En este ambiente relativista dominante no es posible una auténtica educación. Sin la luz de la verdad, antes o después, toda persona queda condenada a dudar de la bondad de su misma vida y de las relaciones que la constituyen, de la validez de su esfuerzo por construir con los demás algo en común y común a todos. Con este ambiente envolvente, ¿cómo podrá ser posible proponer a niños y jóvenes y transmitir de generación en generación algo válido y cierto, reglas de vida para todos, un auténtico significado y objetivos convincentes para la existencia humana, como personas o como comunidad?

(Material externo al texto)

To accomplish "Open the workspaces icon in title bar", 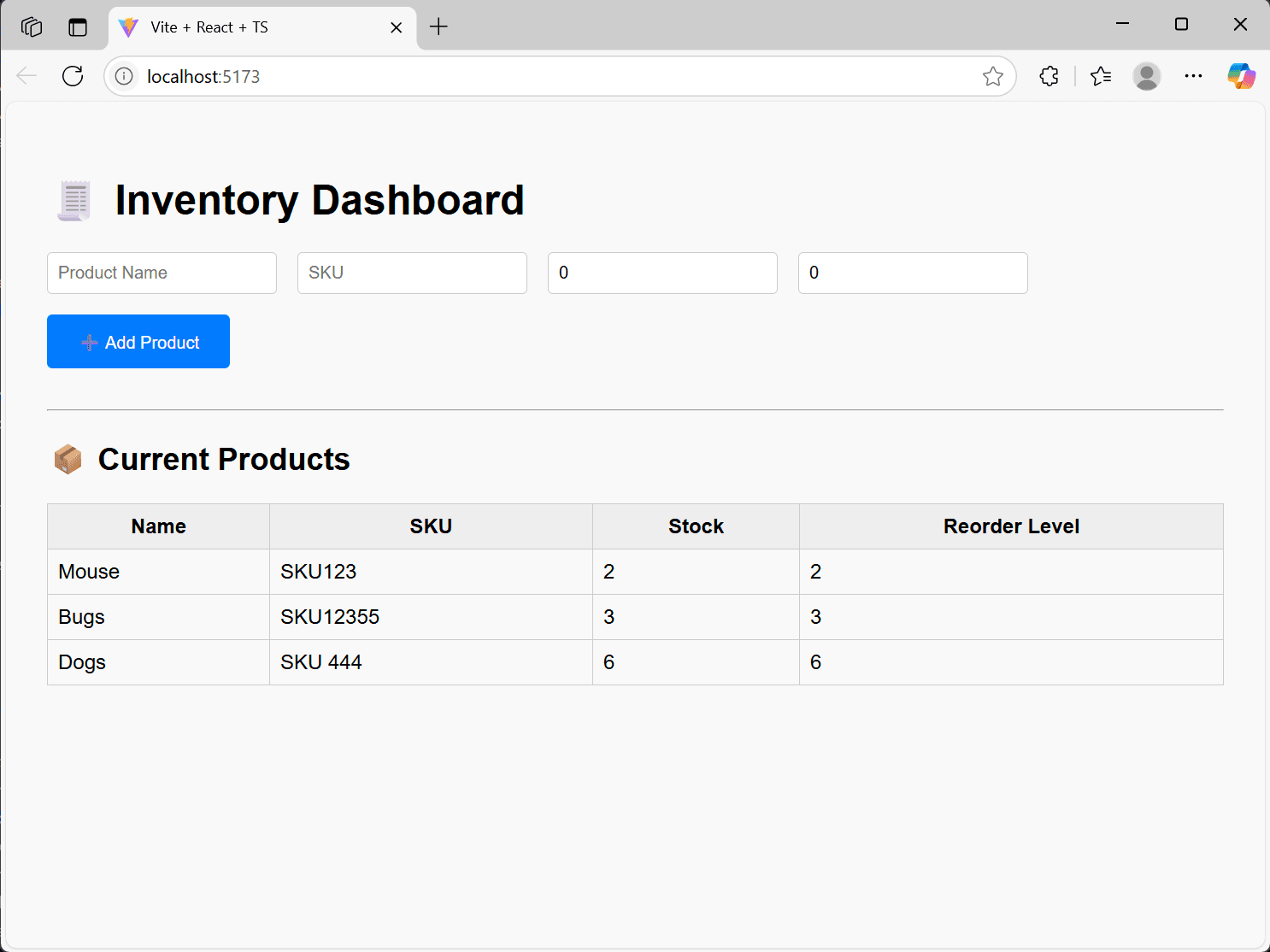I will click(x=32, y=26).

Como está, de hecho, sucediendo; la educación con demasiada frecuencia tiende ampliamente a reducirse a la trasmisión de determinadas habilidades o competencias o capacidades para hacer, pero no para ser. Se comprende que los que tienen que educar –padres, profesores, etc.– renuncien a su labor educadora. Es lo que nos está sucediendo. Estamos, pues, ante una verdadera «emergencia educativa», que es preciso afrontar entre todos. Los desafíos con los que se encuentra la educación en España son muchos y grandes, por ejemplo: los señalados antes; todos y más en edad escolar que nos hacen pensar en la educación que se está impartiendo. El Papa Francisco a quien felicitamos, por quien rezamos y damos gracias en su décimo aniversario como Papa, dice que educar es «enseñar a vivir bien», enseñar a «cómo realizar una existencia que tenga un sentido profundo, que dé entusiasmo, alegría y esperanza», la escuela es uno de los ambientes educativos en los que se crece para aprender a vivir, para llegar a ser hombres y mujeres adultos, capaces de caminar, de recorrer el camino de la vida con un nuevo estilo de vivir en el que se viva el amor y del amor, la confianza, la gratuidad, la libertad, la dignidad de todo ser humano, el bien común y ser y sentirse hermanos de todos.

Antonio Cañizares Lloveraes cardenal y arzobispo emérito de Valencia.